The Showalter Festival is unique because it has judges in six different rooms all at the same time; most festivals even at the high school level only feature two or three judges, Paris said.
Care has to be taken by office assistant Kara Peterson to organize the festival in a way that allows the accompanists and teachers to be with each of their students throughout the day across multiple rooms.
“As the students get into high school, they have the opportunity to participate in their high school district’s solo and small ensemble festivals,” Paris said. “But as middle schoolers … the Showalter Festival, for years, has been an opportunity for those students to get that same kind of individual work on solo pieces, but also in small ensembles, and kind of have that performing experience in that setting.”
This was the idea back in the fall of 1974 when the Big Horn Basin band directors at that time got together to discuss possibly putting a festival together for youth in the community to perform and receive positive feedback that would encourage them in music.
Most of the people in “the music business” want to see the kids have an opportunity to perform, Showalter said.
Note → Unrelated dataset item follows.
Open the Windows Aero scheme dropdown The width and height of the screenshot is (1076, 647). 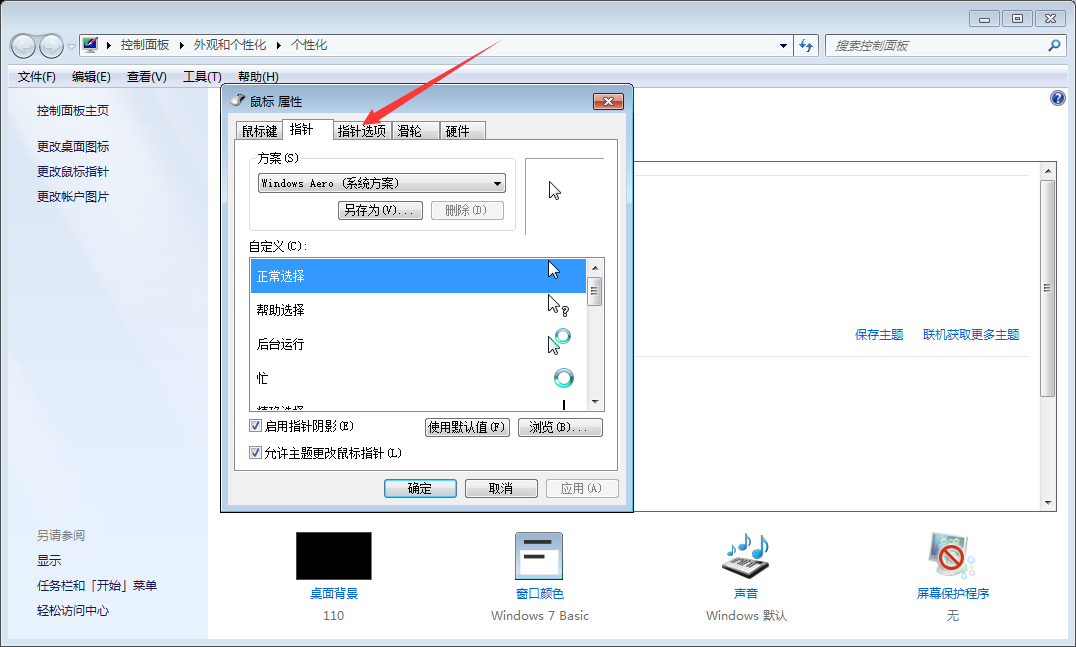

As a piano instructor for the last 55 years who enters students into the festival, she pays attention to what the judges have to say and what they write on the adjudication sheet.
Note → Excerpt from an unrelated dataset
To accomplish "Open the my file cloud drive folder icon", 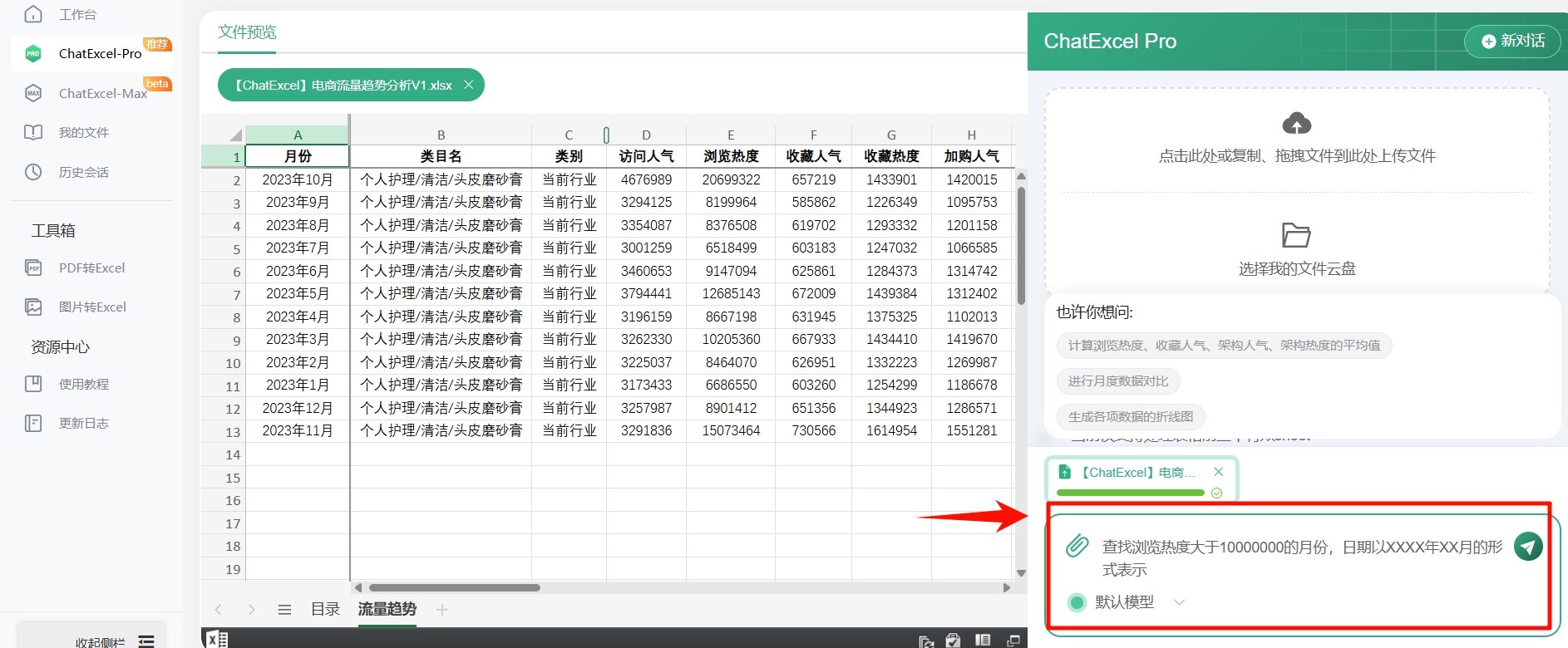I will tap(1295, 235).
“So it’s a learning process not only for the kids, but it’s a learning process for the teachers, because [the judges] may pick up on something that I missed or they may reinforce something that I’ve been saying … and it didn’t get through,” Showalter said.
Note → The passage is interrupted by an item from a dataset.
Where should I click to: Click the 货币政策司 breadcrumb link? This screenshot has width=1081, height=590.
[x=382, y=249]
The festival is also about providing a positive and encouraging environment for students, she said. Students are graded on a range of one to three with three being the lowest.
“My husband always said that three is there in case you have somebody that really falls but only in the rarest. He said, ‘We want to keep this positive and we want to encourage and uplift,’” Showalter said. “That was the idea.”
But, she tries to stay out of the way of the festival, she said. Her husband started it and she did “the grunt work”
“I’m still doing it, but I’d rather be with my piano kids and company and helping,” She said.
The Showalter Festival has lasted so long because it had such a strong foundation in the beginning, Paris said. It has also received help consistently from the Northwest College.
Many of the college’s events are used for recruiting, Paris said, with the age of the students the Showalter Festival is not necessarily a recruiting event but more of an effort to contribute to music education in the community for the younger generation.
“It really serves a niche that, like I said, those middle school students don’t really have a solo and small ensemble event where they can perform,” Paris said. “And so it really feels like a void that would be there without it.”
Outstanding performers
Following Northwest College’s 50th annual Showalter Festival on Feb. 1, four students from Powell and five other students in the Big Horn Basin were graded as outstanding performers according to information provided to the Tribune by Northwest College.
From Powell, Hayden Peters, Faith Mason and the duet of Zaphira Paul and Lynea Christensen received an outstanding performance out of 19 schools and private studio and 247 entries, both solo and ensemble.
Oliver Main and Lucy Curell of Cody Middle School and Gage Bair of Lovell Middle School also received an outstanding performance designation.